AV Club: “Oppenheimer deserves the title of masterpiece. It’s Christopher Nolan’s best film so far, a step up to a new level for one of our finest filmmakers and a movie that burns itself into your brain. … It’s a remarkable exercise in narrative balance, and it’s made all the more impressive by the sheer mythic quality of the story of a man who took command of primal, incomprehensibly destructive forces, then spent the rest of his life collapsing under the weight of what he’d unleashed.”
Mashable: For Nolan devotees, there’s plenty in Oppenheimer to marvel over, from its incredible ensemble’s crackling chemistry to Ludwig Göransson’s immersive and disturbing score, to a corner of modern history that challenges audiences with complex moral questions and unapologetic dread. But after a year’s worth of anticipation — and a rivalry with Greta Gerwig’s Barbie — can Oppenheimer live up to the hype as Nolan’s best film yet? From where I stand, no.”

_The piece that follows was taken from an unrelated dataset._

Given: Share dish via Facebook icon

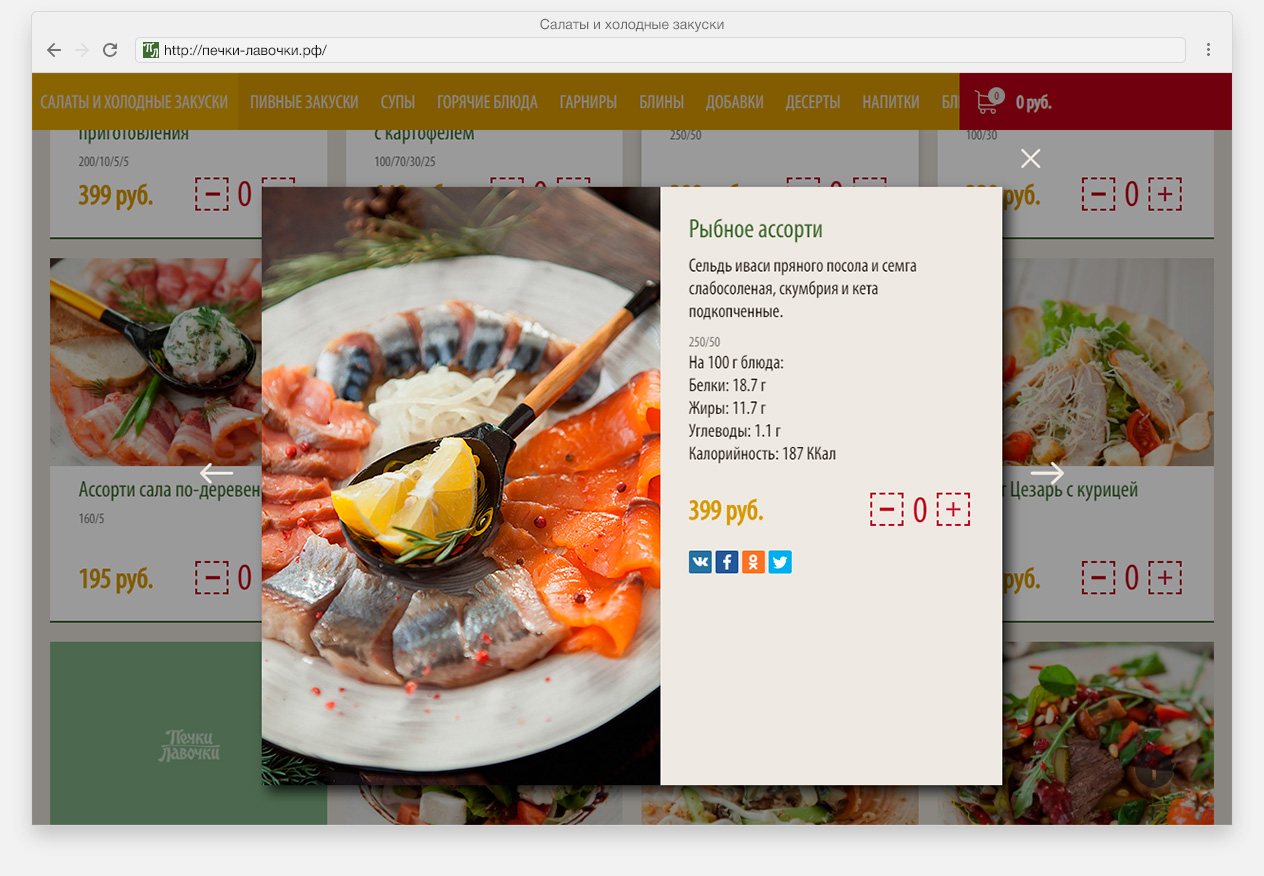Looking at the screenshot, I should pyautogui.click(x=727, y=562).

BBC: “Murphy keeps us with him even when the character seems a bit opaque. Nolan based his film on the magisterial biography American Prometheus: The Triumph and Tragedy of J Robert Oppenheimer by Kai Bird and Martin J Sherwin and captures just what that title suggests: a tragic and profoundly American hero who helped shaped the modern world and became a victim of Washington politics.”
The Guardian: “Christopher Nolan’s account of the physicist who led the Manhattan Project captures the most agonising of success stories.”